5.2 Voorop gesteld wordt dat het tuchtrecht ziet op klachten over het handelen van een individuele advocaat. Enkel indien het gedrag waarover wordt geklaagd, een andere advocaat kan worden aangerekend, bijvoorbeeld wanneer de klacht te maken heeft met de organisatie van het advocatenkantoor als zodanig, kan de klacht worden ontvangen als gericht tegen die andere advocaat. Voor zover de klachten uitsluitend zien op het handelen of nalaten van mr. H., is klaagster niet ontvankelijk in haar klacht.
5.3 De klachtonderdelen a. en b.
De opdracht klaagster bij te staan, zo moet worden afgeleid uit het intakeformulier/opdrachtbevestiging en de algemene voorwaarden die op die opdracht van toepassing zijn, is gegeven aan R. en dus aan (de eenmanszaak van) verweerder. Verweerder liet de uitvoering van die opdracht over aan Mr. H., die gebruik maakte van de infrastructuur van het kantoor van verweerder. Uit de stellingen van verweerder en ook overigens blijkt dat verweerder geen toezicht hield op de wijze waarop mr. H. de opdracht uitvoerde. Voor klaagster waren de aard en inhoud van de samenwerking tussen verweerder en mr.

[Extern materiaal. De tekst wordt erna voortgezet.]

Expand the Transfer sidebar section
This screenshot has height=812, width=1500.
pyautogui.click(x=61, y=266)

H. niet duidelijk.
Verweerder erkent impliciet dat het aan zorgvuldigheid heeft ontbroken bij de uitvoering van de opdracht, doch wijt dit volledig aan mr. H. Door de wijze waarop de samenwerking vorm werd gegeven (ieder hield er een gescheiden administratie op na) kon er evenmin enig toezicht worden uitgeoefend op de administratieve afhandeling van de opdracht. Klaagster is niet althans onvoldoende voorgelicht over haar mogelijkheden en kansen. Aan klaagster zijn ten onrechte werkzaamheden (waarvan twijfelachtig is of die daadwerkelijk zijn verricht) gedeclareerd naast de eigen bijdrage voor de toevoeging. Na vertrek van mr. H. van het kantoor van verweerder is geen dossier behouden.

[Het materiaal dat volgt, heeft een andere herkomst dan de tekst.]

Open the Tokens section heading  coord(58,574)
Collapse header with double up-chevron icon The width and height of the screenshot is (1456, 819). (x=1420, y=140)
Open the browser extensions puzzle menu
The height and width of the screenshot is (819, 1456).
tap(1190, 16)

Het ontbreken van enig toezicht op de onmiskenbaar onzorgvuldige en tuchtrechtelijk verwijtbare wijze waarop de opdracht van klaagster aan R. door H. is uitgevoerd, is verweerder tuchtrechtelijk aan te rekenen. Verweerder kan zich niet disculperen door te verwijzen naar mr. H. Door de uitvoering van de opdracht geheel over te laten aan mr. H. en hem daarbij de gelegenheid te geven gebruik te maken van zijn briefpapier, zijn algemene voorwaarden en kantoorruimte, zonder enig toezicht uit oefenen op de handelwijze van H., is verweerder medeverantwoordelijk voor het onzorgvuldige handelen van mr. H. waarvoor hem ook een zelfstandig tuchtrechtelijk verwijt treft.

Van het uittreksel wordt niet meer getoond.